-------- Data extracts --------
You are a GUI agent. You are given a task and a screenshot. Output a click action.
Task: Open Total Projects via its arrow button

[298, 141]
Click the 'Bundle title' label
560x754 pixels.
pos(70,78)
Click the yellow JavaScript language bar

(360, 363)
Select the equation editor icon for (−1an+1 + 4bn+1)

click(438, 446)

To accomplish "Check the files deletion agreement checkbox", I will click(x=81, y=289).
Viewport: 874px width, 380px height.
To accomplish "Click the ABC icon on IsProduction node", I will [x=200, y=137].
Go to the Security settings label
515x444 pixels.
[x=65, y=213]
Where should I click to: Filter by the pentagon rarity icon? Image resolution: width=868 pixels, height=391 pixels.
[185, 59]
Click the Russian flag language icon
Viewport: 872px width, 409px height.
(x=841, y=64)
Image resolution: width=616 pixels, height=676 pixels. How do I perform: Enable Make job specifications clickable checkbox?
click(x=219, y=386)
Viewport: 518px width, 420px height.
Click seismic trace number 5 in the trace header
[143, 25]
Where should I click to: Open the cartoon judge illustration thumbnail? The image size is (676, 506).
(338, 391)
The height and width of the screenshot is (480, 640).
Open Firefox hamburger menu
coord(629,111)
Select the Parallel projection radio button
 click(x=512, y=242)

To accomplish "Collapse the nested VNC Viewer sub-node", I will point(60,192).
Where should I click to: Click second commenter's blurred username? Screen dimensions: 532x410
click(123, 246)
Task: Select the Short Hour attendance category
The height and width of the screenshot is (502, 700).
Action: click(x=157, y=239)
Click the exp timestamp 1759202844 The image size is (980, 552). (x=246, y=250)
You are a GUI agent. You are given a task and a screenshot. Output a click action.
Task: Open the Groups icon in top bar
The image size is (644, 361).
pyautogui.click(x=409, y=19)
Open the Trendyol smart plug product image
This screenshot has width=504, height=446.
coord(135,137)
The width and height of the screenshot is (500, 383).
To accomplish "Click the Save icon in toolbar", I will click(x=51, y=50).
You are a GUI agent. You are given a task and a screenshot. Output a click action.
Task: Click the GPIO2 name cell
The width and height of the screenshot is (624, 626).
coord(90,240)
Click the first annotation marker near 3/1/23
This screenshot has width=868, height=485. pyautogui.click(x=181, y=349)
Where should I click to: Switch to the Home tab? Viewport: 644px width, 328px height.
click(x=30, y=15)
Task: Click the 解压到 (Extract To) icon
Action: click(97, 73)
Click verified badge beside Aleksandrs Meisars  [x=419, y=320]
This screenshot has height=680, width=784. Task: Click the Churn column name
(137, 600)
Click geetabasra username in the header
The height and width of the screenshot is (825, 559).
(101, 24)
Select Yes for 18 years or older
--------
§ **The problem**
Retype the lines above without alteration. The first is the one containing "The image size is (644, 361).", and the last is the final line of the data.

§ **Finished task**
The image size is (644, 361).
pyautogui.click(x=409, y=19)
Open the Trendyol smart plug product image
This screenshot has width=504, height=446.
coord(135,137)
The width and height of the screenshot is (500, 383).
To accomplish "Click the Save icon in toolbar", I will click(x=51, y=50).
You are a GUI agent. You are given a task and a screenshot. Output a click action.
Task: Click the GPIO2 name cell
The width and height of the screenshot is (624, 626).
coord(90,240)
Click the first annotation marker near 3/1/23
This screenshot has width=868, height=485. pyautogui.click(x=181, y=349)
Where should I click to: Switch to the Home tab? Viewport: 644px width, 328px height.
click(x=30, y=15)
Task: Click the 解压到 (Extract To) icon
Action: click(97, 73)
Click verified badge beside Aleksandrs Meisars  [x=419, y=320]
This screenshot has height=680, width=784. Task: Click the Churn column name
(137, 600)
Click geetabasra username in the header
The height and width of the screenshot is (825, 559).
(101, 24)
Select Yes for 18 years or older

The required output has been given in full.